What is expected:
This exercise asks for the entries below to be printed exactly.

(Pixel coordinate grounding data)
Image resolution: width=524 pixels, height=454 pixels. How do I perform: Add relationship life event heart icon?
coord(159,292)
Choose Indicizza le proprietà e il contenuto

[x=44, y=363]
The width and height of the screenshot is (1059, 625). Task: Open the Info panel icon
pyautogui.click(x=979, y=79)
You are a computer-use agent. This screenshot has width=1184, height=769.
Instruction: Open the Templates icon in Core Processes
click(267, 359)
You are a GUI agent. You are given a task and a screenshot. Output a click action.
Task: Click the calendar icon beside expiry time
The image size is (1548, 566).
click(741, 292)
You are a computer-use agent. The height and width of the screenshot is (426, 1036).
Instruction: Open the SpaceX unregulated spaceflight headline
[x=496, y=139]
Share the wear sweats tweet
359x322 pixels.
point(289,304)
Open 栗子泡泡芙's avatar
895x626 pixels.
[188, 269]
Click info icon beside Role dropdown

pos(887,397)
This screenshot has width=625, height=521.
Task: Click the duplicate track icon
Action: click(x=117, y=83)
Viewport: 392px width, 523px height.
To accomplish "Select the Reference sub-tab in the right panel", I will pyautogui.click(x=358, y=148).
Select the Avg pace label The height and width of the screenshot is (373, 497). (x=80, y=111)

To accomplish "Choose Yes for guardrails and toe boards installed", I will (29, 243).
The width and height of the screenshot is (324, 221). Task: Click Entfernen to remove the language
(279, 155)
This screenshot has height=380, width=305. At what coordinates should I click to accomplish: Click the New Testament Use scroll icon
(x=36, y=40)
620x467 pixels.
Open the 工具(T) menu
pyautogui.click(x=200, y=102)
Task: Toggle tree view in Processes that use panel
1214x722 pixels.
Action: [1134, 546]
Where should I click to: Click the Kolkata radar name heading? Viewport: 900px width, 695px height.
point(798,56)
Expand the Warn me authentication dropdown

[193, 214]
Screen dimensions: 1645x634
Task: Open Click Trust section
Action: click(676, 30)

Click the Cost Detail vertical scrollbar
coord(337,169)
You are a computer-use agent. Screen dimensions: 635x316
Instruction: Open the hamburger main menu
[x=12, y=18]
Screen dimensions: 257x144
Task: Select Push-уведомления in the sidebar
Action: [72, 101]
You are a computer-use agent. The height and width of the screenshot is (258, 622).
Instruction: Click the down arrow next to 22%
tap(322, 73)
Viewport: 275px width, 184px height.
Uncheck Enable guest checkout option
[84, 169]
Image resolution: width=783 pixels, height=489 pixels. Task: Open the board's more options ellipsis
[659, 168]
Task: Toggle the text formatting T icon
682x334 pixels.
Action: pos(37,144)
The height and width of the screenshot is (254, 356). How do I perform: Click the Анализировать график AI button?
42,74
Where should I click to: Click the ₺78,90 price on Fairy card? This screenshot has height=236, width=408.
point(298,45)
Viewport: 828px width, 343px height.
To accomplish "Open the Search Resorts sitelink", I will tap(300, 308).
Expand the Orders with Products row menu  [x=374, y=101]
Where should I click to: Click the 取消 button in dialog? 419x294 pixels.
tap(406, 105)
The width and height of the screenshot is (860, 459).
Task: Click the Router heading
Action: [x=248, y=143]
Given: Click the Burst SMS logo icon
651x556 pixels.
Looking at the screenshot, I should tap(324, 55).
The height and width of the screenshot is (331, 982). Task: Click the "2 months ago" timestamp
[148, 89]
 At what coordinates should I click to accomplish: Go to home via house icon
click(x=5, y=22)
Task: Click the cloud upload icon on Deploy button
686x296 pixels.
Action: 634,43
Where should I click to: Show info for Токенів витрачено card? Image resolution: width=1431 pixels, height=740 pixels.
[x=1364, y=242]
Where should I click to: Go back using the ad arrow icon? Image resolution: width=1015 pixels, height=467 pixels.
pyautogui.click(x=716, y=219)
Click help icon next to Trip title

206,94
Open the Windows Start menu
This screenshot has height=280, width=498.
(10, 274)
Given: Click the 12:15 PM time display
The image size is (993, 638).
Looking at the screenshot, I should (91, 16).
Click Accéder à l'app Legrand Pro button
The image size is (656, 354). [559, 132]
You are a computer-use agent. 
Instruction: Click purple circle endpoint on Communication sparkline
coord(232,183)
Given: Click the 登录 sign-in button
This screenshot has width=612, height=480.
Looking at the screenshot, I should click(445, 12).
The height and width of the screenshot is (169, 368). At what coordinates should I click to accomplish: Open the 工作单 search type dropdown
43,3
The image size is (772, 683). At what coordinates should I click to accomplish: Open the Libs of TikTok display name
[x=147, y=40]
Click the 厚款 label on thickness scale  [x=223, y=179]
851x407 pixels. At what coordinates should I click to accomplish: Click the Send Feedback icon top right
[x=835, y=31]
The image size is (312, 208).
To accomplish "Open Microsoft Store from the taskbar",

Output for this task:
Image resolution: width=524 pixels, height=454 pixels. How do I perform: Add relationship life event heart icon?
coord(159,292)
Choose Indicizza le proprietà e il contenuto

[x=44, y=363]
The width and height of the screenshot is (1059, 625). Task: Open the Info panel icon
pyautogui.click(x=979, y=79)
You are a computer-use agent. This screenshot has width=1184, height=769.
Instruction: Open the Templates icon in Core Processes
click(267, 359)
You are a GUI agent. You are given a task and a screenshot. Output a click action.
Task: Click the calendar icon beside expiry time
The image size is (1548, 566).
click(741, 292)
You are a computer-use agent. The height and width of the screenshot is (426, 1036).
Instruction: Open the SpaceX unregulated spaceflight headline
[x=496, y=139]
Share the wear sweats tweet
359x322 pixels.
point(289,304)
Open 栗子泡泡芙's avatar
895x626 pixels.
[188, 269]
Click info icon beside Role dropdown

pos(887,397)
This screenshot has width=625, height=521.
Task: Click the duplicate track icon
Action: click(x=117, y=83)
Viewport: 392px width, 523px height.
To accomplish "Select the Reference sub-tab in the right panel", I will pyautogui.click(x=358, y=148).
Select the Avg pace label The height and width of the screenshot is (373, 497). (x=80, y=111)

To accomplish "Choose Yes for guardrails and toe boards installed", I will (29, 243).
The width and height of the screenshot is (324, 221). Task: Click Entfernen to remove the language
(279, 155)
This screenshot has height=380, width=305. At what coordinates should I click to accomplish: Click the New Testament Use scroll icon
(x=36, y=40)
620x467 pixels.
Open the 工具(T) menu
pyautogui.click(x=200, y=102)
Task: Toggle tree view in Processes that use panel
1214x722 pixels.
Action: [1134, 546]
Where should I click to: Click the Kolkata radar name heading? Viewport: 900px width, 695px height.
point(798,56)
Expand the Warn me authentication dropdown

[193, 214]
Screen dimensions: 1645x634
Task: Open Click Trust section
Action: click(676, 30)

Click the Cost Detail vertical scrollbar
coord(337,169)
You are a computer-use agent. Screen dimensions: 635x316
Instruction: Open the hamburger main menu
[x=12, y=18]
Screen dimensions: 257x144
Task: Select Push-уведомления in the sidebar
Action: [72, 101]
You are a computer-use agent. The height and width of the screenshot is (258, 622).
Instruction: Click the down arrow next to 22%
tap(322, 73)
Viewport: 275px width, 184px height.
Uncheck Enable guest checkout option
[84, 169]
Image resolution: width=783 pixels, height=489 pixels. Task: Open the board's more options ellipsis
[659, 168]
Task: Toggle the text formatting T icon
682x334 pixels.
Action: pos(37,144)
The height and width of the screenshot is (254, 356). How do I perform: Click the Анализировать график AI button?
42,74
Where should I click to: Click the ₺78,90 price on Fairy card? This screenshot has height=236, width=408.
point(298,45)
Viewport: 828px width, 343px height.
To accomplish "Open the Search Resorts sitelink", I will tap(300, 308).
Expand the Orders with Products row menu  [x=374, y=101]
Where should I click to: Click the 取消 button in dialog? 419x294 pixels.
tap(406, 105)
The width and height of the screenshot is (860, 459).
Task: Click the Router heading
Action: [x=248, y=143]
Given: Click the Burst SMS logo icon
651x556 pixels.
Looking at the screenshot, I should tap(324, 55).
The height and width of the screenshot is (331, 982). Task: Click the "2 months ago" timestamp
[148, 89]
 At what coordinates should I click to accomplish: Go to home via house icon
click(x=5, y=22)
Task: Click the cloud upload icon on Deploy button
686x296 pixels.
Action: 634,43
Where should I click to: Show info for Токенів витрачено card? Image resolution: width=1431 pixels, height=740 pixels.
[x=1364, y=242]
Where should I click to: Go back using the ad arrow icon? Image resolution: width=1015 pixels, height=467 pixels.
pyautogui.click(x=716, y=219)
Click help icon next to Trip title

206,94
Open the Windows Start menu
This screenshot has height=280, width=498.
(10, 274)
Given: Click the 12:15 PM time display
The image size is (993, 638).
Looking at the screenshot, I should (91, 16).
Click Accéder à l'app Legrand Pro button
The image size is (656, 354). [559, 132]
You are a computer-use agent. 
Instruction: Click purple circle endpoint on Communication sparkline
coord(232,183)
Given: Click the 登录 sign-in button
This screenshot has width=612, height=480.
Looking at the screenshot, I should click(445, 12).
The height and width of the screenshot is (169, 368). At what coordinates should I click to accomplish: Open the 工作单 search type dropdown
43,3
The image size is (772, 683). At what coordinates should I click to accomplish: Open the Libs of TikTok display name
[x=147, y=40]
Click the 厚款 label on thickness scale  [x=223, y=179]
851x407 pixels. At what coordinates should I click to accomplish: Click the Send Feedback icon top right
[x=835, y=31]
The image size is (312, 208).
To accomplish "Open Microsoft Store from the taskbar",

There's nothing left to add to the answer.